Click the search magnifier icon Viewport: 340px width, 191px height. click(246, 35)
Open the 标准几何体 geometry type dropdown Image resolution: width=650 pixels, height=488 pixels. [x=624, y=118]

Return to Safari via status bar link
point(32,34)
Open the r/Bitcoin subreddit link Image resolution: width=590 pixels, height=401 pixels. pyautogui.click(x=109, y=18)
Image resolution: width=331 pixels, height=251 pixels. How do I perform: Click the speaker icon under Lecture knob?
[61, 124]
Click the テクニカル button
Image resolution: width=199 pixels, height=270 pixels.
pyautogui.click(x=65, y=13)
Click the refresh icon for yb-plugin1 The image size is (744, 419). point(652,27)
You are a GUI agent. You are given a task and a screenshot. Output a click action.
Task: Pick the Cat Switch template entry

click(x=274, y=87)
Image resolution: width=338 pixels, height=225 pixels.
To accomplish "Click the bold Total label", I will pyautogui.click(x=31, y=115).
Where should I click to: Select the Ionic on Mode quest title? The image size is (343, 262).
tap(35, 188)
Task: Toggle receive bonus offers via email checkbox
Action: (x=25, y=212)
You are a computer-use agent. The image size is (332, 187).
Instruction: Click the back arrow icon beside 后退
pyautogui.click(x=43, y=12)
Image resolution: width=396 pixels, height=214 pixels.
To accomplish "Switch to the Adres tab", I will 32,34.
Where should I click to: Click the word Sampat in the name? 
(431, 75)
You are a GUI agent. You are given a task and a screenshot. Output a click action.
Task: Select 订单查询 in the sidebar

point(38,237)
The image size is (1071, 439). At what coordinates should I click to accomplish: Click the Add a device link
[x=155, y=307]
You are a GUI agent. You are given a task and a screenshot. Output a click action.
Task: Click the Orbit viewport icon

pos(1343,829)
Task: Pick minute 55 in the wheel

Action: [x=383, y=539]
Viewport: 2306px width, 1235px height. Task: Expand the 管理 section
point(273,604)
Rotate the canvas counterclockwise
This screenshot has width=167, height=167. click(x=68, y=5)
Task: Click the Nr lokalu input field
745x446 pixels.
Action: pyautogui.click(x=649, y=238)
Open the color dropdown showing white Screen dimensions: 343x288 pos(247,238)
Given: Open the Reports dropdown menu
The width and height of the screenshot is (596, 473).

• **Stated problem**: Can you give the listing above as a Markdown table with a Row column numbering each line and a Line column holding its text, leaving out the blank lines?

• **Final result**:
| Row | Line |
|---|---|
| 1 | Click the search magnifier icon Viewport: 340px width, 191px height. click(246, 35) |
| 2 | Open the 标准几何体 geometry type dropdown Image resolution: width=650 pixels, height=488 pixels. [x=624, y=118] |
| 3 | Return to Safari via status bar link |
| 4 | point(32,34) |
| 5 | Open the r/Bitcoin subreddit link Image resolution: width=590 pixels, height=401 pixels. pyautogui.click(x=109, y=18) |
| 6 | Image resolution: width=331 pixels, height=251 pixels. How do I perform: Click the speaker icon under Lecture knob? |
| 7 | [61, 124] |
| 8 | Click the テクニカル button |
| 9 | Image resolution: width=199 pixels, height=270 pixels. |
| 10 | pyautogui.click(x=65, y=13) |
| 11 | Click the refresh icon for yb-plugin1 The image size is (744, 419). point(652,27) |
| 12 | You are a GUI agent. You are given a task and a screenshot. Output a click action. |
| 13 | Task: Pick the Cat Switch template entry |
| 14 | click(x=274, y=87) |
| 15 | Image resolution: width=338 pixels, height=225 pixels. |
| 16 | To accomplish "Click the bold Total label", I will pyautogui.click(x=31, y=115). |
| 17 | Where should I click to: Select the Ionic on Mode quest title? The image size is (343, 262). |
| 18 | tap(35, 188) |
| 19 | Task: Toggle receive bonus offers via email checkbox |
| 20 | Action: (x=25, y=212) |
| 21 | You are a computer-use agent. The image size is (332, 187). |
| 22 | Instruction: Click the back arrow icon beside 后退 |
| 23 | pyautogui.click(x=43, y=12) |
| 24 | Image resolution: width=396 pixels, height=214 pixels. |
| 25 | To accomplish "Switch to the Adres tab", I will 32,34. |
| 26 | Where should I click to: Click the word Sampat in the name?  |
| 27 | (431, 75) |
| 28 | You are a GUI agent. You are given a task and a screenshot. Output a click action. |
| 29 | Task: Select 订单查询 in the sidebar |
| 30 | point(38,237) |
| 31 | The image size is (1071, 439). At what coordinates should I click to accomplish: Click the Add a device link |
| 32 | [x=155, y=307] |
| 33 | You are a GUI agent. You are given a task and a screenshot. Output a click action. |
| 34 | Task: Click the Orbit viewport icon |
| 35 | pos(1343,829) |
| 36 | Task: Pick minute 55 in the wheel |
| 37 | Action: [x=383, y=539] |
| 38 | Viewport: 2306px width, 1235px height. Task: Expand the 管理 section |
| 39 | point(273,604) |
| 40 | Rotate the canvas counterclockwise |
| 41 | This screenshot has width=167, height=167. click(x=68, y=5) |
| 42 | Task: Click the Nr lokalu input field |
| 43 | 745x446 pixels. |
| 44 | Action: pyautogui.click(x=649, y=238) |
| 45 | Open the color dropdown showing white Screen dimensions: 343x288 pos(247,238) |
| 46 | Given: Open the Reports dropdown menu |
| 47 | The width and height of the screenshot is (596, 473). |